I'm so scared I almost can't stand it. I know I have great mates here; know I'm still living at home, so at least I've got some base of support, but I'm still terrified. Maybe it's because I'm subconsiously frightened about my student loan; dear old Studylink have sent me a letter saying they're assessing my application, which is bad because my fees are due on FRIDAY. WTF, Studylink? I sent in all my details about three weeks ago. Then you come and tell me I haven't, so I have to do it again. LAST week. I will find you and set the Ninjas on you. Seriously. I don't want to have to pay $150 because YOU ARE STUPID. 

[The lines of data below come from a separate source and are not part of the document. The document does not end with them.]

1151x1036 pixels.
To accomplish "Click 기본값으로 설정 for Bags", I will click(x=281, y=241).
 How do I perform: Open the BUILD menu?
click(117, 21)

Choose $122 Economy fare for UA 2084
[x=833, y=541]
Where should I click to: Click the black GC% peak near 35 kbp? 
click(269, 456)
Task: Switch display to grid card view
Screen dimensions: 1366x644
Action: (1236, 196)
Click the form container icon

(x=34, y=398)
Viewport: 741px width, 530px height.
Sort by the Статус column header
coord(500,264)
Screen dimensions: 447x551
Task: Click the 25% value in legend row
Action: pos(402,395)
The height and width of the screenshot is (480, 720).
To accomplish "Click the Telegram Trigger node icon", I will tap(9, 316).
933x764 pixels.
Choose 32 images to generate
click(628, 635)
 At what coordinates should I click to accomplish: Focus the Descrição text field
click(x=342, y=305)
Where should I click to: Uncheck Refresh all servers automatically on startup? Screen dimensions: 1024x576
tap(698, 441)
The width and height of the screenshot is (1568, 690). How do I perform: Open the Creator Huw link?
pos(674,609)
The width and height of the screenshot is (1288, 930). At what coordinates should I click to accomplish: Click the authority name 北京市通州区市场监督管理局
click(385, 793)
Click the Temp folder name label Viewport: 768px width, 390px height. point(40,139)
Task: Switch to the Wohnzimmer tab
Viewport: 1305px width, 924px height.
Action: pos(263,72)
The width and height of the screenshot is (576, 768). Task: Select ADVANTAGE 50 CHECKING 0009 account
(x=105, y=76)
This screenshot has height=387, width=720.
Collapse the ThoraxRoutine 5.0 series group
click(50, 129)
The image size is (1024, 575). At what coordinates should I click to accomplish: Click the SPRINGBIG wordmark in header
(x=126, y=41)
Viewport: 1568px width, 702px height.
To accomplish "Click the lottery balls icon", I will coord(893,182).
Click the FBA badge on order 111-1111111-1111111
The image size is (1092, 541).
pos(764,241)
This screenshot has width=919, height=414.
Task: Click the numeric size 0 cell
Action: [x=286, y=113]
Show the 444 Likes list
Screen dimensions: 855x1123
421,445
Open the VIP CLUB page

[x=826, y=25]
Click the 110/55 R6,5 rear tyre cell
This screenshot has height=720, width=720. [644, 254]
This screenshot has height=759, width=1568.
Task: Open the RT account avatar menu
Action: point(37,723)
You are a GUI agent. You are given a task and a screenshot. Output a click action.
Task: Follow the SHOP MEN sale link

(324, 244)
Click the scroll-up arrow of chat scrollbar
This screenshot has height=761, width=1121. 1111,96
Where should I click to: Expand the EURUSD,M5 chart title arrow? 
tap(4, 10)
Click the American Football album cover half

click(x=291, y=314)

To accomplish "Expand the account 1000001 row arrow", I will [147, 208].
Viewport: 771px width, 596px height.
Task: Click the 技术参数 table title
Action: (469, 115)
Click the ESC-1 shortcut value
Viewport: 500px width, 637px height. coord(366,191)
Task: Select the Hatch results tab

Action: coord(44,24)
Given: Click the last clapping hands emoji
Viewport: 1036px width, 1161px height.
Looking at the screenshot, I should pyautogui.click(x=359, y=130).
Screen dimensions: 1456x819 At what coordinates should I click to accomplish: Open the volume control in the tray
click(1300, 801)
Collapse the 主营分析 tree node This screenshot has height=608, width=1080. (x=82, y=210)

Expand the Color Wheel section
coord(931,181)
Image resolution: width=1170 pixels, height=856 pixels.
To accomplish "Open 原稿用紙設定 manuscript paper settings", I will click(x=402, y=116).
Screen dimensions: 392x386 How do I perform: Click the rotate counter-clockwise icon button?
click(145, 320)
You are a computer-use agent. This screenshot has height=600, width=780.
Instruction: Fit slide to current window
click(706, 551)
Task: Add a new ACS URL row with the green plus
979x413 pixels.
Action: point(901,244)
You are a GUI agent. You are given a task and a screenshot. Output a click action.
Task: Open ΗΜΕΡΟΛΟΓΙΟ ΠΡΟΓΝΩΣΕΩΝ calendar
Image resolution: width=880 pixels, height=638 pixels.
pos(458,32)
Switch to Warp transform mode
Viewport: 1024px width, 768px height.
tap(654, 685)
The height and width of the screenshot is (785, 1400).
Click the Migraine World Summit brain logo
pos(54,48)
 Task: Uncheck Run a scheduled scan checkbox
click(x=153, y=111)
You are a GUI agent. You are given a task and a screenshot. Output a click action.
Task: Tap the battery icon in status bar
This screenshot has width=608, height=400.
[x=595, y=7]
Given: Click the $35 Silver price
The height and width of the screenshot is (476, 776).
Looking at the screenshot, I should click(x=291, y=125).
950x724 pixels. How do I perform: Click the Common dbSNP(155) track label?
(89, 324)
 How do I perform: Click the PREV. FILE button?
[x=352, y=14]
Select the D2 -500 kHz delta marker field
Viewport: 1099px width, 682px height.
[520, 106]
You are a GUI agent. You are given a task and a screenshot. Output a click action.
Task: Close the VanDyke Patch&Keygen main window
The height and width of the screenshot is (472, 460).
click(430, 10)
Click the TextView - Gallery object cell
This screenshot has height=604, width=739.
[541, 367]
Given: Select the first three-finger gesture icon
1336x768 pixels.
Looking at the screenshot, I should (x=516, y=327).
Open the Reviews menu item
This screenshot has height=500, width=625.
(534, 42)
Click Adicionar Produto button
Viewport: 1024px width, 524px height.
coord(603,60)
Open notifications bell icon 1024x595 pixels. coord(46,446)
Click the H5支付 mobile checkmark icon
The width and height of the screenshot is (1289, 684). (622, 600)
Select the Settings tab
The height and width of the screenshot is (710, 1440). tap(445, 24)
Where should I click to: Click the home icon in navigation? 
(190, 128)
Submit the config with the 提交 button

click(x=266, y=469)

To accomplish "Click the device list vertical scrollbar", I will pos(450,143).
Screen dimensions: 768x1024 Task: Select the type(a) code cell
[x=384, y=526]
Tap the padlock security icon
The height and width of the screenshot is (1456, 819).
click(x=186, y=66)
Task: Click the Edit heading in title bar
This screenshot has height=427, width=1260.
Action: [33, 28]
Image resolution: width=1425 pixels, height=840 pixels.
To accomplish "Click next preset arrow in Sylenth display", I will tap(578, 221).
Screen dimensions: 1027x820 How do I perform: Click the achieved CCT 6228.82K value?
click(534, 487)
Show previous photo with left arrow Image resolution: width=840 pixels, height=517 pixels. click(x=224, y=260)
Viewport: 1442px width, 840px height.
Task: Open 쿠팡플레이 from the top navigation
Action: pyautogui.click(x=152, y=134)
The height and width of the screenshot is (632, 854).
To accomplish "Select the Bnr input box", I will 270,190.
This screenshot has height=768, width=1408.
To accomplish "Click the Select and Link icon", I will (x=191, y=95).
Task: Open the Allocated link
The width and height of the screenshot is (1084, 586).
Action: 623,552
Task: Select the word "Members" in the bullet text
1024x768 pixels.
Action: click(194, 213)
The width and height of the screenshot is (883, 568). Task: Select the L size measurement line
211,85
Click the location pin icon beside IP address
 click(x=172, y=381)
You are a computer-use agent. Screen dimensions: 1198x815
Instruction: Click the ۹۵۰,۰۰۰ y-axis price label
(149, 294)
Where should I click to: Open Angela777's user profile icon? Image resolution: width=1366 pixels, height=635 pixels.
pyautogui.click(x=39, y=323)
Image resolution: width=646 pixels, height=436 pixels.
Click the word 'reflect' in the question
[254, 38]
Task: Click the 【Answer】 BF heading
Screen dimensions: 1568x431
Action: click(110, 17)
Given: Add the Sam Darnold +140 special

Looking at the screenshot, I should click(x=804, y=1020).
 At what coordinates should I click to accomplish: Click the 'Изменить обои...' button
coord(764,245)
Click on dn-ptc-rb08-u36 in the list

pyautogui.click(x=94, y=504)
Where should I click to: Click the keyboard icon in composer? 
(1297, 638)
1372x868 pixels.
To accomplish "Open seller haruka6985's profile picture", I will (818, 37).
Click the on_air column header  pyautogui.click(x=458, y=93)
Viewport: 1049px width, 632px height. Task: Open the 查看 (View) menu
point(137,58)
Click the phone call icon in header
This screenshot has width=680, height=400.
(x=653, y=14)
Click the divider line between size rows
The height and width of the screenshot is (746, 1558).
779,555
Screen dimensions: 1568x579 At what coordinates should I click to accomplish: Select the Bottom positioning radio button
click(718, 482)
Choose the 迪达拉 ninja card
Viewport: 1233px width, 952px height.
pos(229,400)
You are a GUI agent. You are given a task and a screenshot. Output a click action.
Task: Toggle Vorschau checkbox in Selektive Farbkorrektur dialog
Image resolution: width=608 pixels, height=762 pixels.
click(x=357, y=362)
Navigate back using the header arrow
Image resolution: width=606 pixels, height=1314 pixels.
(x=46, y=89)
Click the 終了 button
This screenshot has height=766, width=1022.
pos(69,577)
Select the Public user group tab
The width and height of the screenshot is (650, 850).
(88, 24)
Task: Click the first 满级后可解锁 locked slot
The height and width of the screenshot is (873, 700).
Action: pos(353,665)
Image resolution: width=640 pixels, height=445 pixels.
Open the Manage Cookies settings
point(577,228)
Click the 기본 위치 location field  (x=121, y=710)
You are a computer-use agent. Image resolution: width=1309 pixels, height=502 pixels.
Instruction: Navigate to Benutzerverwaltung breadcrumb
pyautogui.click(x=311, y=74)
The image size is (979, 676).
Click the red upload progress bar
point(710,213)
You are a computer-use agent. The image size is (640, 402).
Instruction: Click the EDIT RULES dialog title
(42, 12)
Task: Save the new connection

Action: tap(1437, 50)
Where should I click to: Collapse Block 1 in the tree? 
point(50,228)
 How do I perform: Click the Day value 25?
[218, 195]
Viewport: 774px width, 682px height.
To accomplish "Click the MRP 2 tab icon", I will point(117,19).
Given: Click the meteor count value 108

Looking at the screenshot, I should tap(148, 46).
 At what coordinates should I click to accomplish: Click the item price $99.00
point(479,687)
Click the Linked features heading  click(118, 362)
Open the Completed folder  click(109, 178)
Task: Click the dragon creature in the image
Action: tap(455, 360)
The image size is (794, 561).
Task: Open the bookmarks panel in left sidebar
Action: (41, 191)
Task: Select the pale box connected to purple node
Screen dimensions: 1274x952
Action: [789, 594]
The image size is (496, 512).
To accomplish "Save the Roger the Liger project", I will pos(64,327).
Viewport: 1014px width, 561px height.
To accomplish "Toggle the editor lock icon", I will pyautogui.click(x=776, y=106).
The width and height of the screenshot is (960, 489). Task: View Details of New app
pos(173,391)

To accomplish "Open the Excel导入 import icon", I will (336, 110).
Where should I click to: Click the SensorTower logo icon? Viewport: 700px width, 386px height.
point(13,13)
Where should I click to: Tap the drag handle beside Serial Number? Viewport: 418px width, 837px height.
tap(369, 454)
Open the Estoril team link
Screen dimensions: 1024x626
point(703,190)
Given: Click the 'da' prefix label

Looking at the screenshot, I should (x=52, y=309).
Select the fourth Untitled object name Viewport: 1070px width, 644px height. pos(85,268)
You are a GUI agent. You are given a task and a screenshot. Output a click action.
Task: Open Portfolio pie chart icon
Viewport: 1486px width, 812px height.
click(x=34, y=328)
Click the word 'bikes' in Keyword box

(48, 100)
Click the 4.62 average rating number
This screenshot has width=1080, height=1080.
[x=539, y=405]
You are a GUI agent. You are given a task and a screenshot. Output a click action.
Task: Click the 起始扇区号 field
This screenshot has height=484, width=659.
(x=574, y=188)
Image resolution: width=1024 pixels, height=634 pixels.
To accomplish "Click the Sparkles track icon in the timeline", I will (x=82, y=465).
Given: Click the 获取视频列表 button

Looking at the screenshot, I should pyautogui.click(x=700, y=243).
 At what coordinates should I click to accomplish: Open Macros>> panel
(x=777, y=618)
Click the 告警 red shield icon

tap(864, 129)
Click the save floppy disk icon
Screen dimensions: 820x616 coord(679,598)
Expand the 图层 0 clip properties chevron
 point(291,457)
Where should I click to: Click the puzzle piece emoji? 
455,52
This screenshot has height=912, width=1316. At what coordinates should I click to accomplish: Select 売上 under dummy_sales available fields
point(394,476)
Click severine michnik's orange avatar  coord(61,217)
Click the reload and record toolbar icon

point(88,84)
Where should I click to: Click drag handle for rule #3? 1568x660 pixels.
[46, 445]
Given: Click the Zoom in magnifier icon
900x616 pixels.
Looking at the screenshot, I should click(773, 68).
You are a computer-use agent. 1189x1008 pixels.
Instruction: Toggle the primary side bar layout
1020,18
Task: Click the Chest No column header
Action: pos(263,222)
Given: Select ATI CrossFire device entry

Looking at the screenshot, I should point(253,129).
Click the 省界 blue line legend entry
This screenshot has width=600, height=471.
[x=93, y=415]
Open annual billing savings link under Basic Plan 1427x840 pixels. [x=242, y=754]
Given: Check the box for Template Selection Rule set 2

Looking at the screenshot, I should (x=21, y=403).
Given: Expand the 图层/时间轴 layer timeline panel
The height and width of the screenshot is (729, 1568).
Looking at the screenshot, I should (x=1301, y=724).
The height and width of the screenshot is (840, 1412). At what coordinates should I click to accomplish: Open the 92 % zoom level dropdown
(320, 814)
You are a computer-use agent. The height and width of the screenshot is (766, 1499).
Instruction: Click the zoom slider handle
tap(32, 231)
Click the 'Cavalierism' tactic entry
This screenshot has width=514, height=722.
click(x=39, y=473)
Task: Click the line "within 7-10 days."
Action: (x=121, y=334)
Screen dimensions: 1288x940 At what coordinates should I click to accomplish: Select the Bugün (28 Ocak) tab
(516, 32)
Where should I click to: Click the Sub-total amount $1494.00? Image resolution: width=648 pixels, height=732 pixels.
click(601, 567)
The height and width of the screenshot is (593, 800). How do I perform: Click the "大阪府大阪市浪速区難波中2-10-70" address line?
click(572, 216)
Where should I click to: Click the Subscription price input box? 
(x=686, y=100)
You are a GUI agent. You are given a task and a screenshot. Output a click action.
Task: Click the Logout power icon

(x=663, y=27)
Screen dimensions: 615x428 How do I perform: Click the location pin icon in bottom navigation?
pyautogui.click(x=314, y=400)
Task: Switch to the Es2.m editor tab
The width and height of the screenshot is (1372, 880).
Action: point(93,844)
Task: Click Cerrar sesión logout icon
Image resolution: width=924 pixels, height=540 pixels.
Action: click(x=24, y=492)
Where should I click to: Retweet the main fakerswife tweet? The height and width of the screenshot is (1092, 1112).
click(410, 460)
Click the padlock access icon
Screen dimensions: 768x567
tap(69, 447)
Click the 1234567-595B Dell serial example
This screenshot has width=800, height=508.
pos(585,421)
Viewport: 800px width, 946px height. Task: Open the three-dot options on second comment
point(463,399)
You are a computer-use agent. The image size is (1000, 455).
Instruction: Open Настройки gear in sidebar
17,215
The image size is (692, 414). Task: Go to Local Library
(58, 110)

*blows nose in general direction of Studylink*

I also have a job interview tommorow, for an Ezibuy store that's opening up in the Capital Gateway centre. Mostly I'm worried about my hair, because I can't think as to whether to put it up or down. It looks awful either way. At least my latest break out has gotten better. Ezibuy's clothes are nice, so I wouldn't mind having to wear them if I worked there. 

Anyways, I'm going to tidy my room and knit some more, and try not to think about tommorow.